Among the entries, which lines carry the string "Gigabytes"? Copy each of them.
--------
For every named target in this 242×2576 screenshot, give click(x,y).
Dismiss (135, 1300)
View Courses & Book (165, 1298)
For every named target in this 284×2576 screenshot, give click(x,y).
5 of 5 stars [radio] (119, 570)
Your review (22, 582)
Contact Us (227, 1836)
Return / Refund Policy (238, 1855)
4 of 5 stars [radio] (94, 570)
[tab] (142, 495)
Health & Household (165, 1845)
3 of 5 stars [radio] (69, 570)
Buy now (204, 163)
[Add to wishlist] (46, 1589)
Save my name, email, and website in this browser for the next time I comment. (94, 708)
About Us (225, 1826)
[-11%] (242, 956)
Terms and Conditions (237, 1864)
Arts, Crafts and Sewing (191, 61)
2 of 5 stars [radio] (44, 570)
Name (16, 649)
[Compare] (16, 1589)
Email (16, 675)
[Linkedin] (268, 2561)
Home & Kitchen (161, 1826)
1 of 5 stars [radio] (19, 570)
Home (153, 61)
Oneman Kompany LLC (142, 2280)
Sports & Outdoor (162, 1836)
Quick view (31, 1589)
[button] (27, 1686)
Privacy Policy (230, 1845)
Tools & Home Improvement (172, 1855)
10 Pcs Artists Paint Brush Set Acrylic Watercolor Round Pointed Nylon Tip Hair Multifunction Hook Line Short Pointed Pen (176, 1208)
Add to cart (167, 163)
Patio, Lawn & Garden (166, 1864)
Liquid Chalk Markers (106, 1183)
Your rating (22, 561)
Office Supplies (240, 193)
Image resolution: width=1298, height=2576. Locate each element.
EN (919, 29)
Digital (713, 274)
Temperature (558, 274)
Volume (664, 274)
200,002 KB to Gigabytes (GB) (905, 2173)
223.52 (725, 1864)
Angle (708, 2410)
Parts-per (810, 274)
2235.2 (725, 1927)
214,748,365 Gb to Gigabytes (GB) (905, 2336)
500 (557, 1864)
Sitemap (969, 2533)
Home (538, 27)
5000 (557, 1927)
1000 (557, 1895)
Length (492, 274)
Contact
--------
**ANSWER BELOW**
200,002 KB to Gigabytes (GB) (905, 2173)
214,748,365 Gb to Gigabytes (GB) (905, 2336)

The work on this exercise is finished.